Task to complete - Every line of the entries below that includes "will" belongs in the answer, copied as written.

=== Section Start ===

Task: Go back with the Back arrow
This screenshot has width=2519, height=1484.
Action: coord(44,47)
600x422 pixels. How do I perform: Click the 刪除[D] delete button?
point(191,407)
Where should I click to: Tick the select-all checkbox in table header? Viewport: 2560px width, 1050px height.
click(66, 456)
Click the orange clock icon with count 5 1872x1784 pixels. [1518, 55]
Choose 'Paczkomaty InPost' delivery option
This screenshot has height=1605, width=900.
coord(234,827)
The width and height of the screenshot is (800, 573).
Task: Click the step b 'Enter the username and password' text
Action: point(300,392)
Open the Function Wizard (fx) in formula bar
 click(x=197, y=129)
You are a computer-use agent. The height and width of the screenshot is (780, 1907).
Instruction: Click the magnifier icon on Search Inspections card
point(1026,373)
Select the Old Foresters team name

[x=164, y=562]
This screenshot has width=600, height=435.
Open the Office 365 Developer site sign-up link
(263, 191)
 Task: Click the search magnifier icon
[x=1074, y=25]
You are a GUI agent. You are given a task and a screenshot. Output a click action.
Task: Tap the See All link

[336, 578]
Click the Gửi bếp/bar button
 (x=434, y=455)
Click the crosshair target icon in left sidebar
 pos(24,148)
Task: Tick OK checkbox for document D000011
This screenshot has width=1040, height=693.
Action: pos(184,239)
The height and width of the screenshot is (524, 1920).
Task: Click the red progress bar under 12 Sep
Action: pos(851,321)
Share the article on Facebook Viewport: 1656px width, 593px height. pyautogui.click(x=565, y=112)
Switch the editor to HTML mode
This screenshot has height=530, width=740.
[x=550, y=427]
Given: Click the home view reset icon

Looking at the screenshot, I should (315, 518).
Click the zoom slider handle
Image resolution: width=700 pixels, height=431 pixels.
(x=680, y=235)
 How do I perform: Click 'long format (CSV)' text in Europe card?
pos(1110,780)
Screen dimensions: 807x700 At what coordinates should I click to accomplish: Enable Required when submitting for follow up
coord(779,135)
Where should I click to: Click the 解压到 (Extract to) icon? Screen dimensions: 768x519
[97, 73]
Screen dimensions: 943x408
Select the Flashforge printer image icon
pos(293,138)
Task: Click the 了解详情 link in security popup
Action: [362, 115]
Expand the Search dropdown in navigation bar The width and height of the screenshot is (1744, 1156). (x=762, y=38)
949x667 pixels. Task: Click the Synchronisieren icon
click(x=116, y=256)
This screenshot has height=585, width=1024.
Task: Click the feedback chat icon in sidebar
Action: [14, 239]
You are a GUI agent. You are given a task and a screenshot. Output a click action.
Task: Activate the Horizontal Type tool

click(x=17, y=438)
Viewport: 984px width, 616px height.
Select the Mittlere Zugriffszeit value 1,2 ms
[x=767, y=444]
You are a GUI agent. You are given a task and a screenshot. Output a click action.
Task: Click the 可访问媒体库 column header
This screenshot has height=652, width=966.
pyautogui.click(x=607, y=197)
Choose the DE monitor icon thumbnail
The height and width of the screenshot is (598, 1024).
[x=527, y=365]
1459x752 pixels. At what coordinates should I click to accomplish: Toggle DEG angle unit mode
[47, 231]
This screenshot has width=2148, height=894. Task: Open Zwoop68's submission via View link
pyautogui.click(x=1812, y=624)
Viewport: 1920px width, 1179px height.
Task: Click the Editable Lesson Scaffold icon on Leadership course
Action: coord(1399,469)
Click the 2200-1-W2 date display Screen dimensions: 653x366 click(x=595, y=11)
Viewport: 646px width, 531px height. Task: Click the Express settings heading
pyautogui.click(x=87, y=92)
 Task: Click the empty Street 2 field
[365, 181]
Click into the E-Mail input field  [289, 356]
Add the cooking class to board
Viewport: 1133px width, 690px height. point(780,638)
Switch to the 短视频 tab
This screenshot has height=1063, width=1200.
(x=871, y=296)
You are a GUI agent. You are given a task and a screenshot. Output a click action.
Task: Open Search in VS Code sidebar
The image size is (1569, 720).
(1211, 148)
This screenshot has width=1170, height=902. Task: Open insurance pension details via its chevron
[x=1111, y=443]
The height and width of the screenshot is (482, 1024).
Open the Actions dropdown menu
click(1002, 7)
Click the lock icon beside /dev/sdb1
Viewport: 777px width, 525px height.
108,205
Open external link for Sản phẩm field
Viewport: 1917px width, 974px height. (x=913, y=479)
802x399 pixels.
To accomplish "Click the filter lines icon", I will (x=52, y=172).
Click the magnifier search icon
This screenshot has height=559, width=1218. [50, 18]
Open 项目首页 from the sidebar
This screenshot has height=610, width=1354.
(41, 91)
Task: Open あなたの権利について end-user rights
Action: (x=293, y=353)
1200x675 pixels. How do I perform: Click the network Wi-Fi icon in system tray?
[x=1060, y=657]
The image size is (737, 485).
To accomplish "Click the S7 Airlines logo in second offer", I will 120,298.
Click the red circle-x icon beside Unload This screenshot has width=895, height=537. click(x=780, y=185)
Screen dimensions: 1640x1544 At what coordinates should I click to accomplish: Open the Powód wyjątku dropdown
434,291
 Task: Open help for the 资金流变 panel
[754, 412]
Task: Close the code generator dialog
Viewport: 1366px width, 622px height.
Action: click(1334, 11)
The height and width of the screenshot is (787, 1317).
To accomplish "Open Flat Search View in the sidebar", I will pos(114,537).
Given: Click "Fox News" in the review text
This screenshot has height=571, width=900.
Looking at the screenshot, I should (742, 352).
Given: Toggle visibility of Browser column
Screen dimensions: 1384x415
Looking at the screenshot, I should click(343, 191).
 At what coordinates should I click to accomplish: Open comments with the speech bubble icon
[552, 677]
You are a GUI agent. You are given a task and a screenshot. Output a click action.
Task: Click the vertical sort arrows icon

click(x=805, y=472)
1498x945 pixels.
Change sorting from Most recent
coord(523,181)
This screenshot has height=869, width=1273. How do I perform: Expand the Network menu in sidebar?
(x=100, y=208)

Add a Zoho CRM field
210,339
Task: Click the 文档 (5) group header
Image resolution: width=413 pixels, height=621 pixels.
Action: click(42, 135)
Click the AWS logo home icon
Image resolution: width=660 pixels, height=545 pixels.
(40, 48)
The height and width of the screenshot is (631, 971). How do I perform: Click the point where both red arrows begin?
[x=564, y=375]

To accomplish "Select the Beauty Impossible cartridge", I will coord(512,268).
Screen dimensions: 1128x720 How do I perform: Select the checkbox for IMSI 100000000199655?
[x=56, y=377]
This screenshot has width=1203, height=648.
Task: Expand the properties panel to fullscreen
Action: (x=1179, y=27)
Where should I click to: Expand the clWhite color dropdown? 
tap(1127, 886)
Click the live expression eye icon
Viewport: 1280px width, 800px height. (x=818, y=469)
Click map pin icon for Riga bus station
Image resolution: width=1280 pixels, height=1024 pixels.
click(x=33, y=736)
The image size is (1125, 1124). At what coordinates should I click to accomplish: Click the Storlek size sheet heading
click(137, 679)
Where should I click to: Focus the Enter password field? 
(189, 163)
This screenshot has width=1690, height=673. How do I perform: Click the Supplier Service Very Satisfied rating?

=== Section End ===

Expected output -
To accomplish "Click the filter lines icon", I will (x=52, y=172).
To accomplish "Click the S7 Airlines logo in second offer", I will 120,298.
To accomplish "Open Flat Search View in the sidebar", I will pos(114,537).
To accomplish "Select the Beauty Impossible cartridge", I will coord(512,268).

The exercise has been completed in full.